■ **Instructions to follow**:
Show each line of the data below that has the string "Given" in it.

■ **Exercise data**:
****************************************
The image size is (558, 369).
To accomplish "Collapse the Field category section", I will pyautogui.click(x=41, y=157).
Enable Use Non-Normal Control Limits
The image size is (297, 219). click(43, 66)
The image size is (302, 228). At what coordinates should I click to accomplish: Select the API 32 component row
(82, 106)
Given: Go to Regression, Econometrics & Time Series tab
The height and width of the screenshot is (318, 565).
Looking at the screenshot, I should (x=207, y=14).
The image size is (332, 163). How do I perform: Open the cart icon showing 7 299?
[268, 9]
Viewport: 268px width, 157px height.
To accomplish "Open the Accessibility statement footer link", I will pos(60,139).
****************************************
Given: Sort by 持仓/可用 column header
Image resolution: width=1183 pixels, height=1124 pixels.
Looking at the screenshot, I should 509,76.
****************************************
■ **Answer to the exercise**:
Given: Go to Regression, Econometrics & Time Series tab
Given: Sort by 持仓/可用 column header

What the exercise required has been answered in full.